»»

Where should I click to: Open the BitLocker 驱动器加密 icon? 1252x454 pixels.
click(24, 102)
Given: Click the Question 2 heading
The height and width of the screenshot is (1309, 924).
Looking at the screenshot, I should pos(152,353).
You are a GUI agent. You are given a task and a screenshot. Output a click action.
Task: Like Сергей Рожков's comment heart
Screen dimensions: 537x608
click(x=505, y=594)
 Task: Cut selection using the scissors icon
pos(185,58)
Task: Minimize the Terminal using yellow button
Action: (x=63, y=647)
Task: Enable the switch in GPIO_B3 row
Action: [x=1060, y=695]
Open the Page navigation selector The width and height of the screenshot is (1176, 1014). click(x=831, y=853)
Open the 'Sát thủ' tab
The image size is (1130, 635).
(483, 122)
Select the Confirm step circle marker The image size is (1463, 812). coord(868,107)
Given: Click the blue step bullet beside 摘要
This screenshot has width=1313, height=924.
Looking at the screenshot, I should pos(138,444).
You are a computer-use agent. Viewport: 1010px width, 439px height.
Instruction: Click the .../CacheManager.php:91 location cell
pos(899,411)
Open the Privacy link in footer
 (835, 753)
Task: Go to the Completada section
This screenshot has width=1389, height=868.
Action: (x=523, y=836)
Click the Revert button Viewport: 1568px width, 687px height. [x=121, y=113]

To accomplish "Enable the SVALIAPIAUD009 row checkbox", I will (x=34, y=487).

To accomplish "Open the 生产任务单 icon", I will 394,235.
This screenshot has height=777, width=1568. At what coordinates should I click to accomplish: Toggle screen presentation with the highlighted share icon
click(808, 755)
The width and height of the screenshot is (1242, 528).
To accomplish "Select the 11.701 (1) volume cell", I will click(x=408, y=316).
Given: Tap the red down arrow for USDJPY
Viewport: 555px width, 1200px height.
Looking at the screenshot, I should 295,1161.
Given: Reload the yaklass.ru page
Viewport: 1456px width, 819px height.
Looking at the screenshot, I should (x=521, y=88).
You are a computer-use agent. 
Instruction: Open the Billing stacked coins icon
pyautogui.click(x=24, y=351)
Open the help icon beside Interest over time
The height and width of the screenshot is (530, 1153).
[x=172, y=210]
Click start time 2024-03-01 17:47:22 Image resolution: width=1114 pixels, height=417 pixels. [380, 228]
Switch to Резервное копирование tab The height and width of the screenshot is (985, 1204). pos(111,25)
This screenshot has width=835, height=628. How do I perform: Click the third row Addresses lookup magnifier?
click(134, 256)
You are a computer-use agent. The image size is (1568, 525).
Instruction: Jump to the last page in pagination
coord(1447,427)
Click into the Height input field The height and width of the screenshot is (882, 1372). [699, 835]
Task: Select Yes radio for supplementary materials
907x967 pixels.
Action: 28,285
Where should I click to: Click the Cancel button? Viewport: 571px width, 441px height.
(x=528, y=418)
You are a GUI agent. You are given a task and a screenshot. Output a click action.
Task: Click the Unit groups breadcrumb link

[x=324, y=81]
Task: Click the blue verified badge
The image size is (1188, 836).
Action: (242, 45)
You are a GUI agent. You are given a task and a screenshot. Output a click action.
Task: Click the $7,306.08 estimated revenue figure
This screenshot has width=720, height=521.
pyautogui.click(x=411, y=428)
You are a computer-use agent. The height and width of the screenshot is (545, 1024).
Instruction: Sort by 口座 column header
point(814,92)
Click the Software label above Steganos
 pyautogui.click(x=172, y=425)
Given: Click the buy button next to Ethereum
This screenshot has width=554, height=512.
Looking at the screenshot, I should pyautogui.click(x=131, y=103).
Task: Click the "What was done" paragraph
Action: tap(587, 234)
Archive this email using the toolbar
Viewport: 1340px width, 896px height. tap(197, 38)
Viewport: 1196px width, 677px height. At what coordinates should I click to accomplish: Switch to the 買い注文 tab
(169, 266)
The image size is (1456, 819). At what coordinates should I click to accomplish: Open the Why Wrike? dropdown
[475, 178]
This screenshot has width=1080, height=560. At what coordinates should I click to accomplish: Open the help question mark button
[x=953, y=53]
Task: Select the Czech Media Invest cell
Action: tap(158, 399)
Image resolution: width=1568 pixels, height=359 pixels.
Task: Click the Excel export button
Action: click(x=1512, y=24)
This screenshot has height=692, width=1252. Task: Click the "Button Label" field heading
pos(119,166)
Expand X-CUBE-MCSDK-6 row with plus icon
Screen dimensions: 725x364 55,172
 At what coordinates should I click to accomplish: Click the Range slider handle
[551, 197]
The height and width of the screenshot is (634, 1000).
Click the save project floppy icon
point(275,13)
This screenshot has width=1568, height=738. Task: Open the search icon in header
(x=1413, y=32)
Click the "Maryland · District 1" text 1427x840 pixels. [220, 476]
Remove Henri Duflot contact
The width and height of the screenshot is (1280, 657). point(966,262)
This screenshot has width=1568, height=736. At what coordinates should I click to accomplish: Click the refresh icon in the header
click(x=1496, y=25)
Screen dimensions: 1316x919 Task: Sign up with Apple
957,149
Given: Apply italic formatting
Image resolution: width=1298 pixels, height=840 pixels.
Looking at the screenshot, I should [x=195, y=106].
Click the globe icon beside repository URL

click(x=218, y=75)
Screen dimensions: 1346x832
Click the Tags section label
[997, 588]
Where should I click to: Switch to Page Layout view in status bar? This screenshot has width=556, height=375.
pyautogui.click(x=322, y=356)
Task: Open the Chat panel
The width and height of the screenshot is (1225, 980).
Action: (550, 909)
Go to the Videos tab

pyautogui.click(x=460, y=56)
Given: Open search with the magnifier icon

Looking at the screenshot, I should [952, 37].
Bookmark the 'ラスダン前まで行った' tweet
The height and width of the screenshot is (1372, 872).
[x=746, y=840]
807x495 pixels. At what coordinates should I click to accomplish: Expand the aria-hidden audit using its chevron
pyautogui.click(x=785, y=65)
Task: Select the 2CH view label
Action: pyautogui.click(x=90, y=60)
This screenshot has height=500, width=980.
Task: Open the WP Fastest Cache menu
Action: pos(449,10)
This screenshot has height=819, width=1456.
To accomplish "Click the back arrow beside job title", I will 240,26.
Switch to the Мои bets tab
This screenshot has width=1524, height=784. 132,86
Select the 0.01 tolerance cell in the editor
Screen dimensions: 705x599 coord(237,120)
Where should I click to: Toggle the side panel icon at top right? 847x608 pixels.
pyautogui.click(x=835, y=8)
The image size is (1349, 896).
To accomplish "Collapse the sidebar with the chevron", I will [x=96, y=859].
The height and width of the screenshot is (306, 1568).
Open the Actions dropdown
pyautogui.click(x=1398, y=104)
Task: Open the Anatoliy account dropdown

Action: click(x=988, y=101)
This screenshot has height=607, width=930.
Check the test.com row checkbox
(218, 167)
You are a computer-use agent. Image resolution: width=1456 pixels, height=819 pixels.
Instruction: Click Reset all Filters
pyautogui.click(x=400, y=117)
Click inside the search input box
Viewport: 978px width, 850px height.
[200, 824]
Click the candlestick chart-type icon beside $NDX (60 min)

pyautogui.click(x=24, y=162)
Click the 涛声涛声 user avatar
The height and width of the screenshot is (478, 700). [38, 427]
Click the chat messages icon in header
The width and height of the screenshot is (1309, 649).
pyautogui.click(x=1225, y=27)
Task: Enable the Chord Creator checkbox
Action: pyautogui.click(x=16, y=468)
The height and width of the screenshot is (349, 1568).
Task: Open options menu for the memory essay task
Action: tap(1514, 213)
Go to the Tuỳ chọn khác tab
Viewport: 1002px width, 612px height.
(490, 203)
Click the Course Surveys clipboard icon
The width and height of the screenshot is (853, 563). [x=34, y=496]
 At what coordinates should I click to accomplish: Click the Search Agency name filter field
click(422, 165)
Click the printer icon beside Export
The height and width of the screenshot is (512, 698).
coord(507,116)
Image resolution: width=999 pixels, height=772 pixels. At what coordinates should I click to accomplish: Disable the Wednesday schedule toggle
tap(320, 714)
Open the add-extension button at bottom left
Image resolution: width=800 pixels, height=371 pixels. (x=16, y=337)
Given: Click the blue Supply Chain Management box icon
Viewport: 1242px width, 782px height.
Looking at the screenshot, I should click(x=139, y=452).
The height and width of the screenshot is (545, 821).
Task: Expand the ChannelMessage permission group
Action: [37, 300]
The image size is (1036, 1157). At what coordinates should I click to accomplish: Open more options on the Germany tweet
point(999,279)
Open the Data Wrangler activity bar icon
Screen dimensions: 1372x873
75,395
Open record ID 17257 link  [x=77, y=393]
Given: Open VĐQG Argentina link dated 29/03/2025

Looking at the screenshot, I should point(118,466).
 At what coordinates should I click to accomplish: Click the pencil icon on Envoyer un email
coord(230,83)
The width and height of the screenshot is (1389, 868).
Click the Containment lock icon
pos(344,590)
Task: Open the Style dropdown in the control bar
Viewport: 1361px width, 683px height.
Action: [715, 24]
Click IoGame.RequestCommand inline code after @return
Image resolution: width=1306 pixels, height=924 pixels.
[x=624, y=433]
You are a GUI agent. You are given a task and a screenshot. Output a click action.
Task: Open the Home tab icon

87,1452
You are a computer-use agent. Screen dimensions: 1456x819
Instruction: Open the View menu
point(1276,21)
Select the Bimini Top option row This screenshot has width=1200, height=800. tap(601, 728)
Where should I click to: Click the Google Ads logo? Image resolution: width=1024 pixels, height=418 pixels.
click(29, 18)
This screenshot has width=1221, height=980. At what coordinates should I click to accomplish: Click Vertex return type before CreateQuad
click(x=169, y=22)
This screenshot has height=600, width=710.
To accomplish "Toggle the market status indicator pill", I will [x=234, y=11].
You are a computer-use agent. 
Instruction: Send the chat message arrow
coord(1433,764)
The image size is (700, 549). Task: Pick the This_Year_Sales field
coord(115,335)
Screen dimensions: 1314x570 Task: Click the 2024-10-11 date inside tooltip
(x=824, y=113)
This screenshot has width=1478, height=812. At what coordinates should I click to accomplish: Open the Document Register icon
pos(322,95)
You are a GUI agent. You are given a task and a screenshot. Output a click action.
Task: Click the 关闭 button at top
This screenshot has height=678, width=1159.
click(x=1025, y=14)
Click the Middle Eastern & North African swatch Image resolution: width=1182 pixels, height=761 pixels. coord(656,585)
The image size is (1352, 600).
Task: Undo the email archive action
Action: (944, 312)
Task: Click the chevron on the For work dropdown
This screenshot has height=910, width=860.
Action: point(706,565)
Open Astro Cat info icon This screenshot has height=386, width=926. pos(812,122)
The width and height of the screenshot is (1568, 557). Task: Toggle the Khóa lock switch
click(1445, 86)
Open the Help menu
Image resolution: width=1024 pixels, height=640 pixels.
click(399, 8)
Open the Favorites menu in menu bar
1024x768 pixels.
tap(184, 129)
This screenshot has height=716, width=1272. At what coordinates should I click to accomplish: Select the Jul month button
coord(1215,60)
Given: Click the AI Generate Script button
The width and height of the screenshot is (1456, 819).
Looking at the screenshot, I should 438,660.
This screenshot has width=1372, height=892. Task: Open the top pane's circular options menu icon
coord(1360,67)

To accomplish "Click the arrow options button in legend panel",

««

(Ziel der Aufgabe):
Gib die Zeilen zwischen der Zeile mit „Given: Open VĐQG“ und der Zeile mit „Select the Bimini“ einschließlich beider wieder. Ändere dabei „pencil“ zu „edit“ und lass alles andere unverändert.

(Schriftliche Antwort):
Given: Open VĐQG Argentina link dated 29/03/2025

Looking at the screenshot, I should point(118,466).
 At what coordinates should I click to accomplish: Click the edit icon on Envoyer un email
coord(230,83)
The width and height of the screenshot is (1389, 868).
Click the Containment lock icon
pos(344,590)
Task: Open the Style dropdown in the control bar
Viewport: 1361px width, 683px height.
Action: [715, 24]
Click IoGame.RequestCommand inline code after @return
Image resolution: width=1306 pixels, height=924 pixels.
[x=624, y=433]
You are a GUI agent. You are given a task and a screenshot. Output a click action.
Task: Open the Home tab icon

87,1452
You are a computer-use agent. Screen dimensions: 1456x819
Instruction: Open the View menu
point(1276,21)
Select the Bimini Top option row This screenshot has width=1200, height=800. tap(601, 728)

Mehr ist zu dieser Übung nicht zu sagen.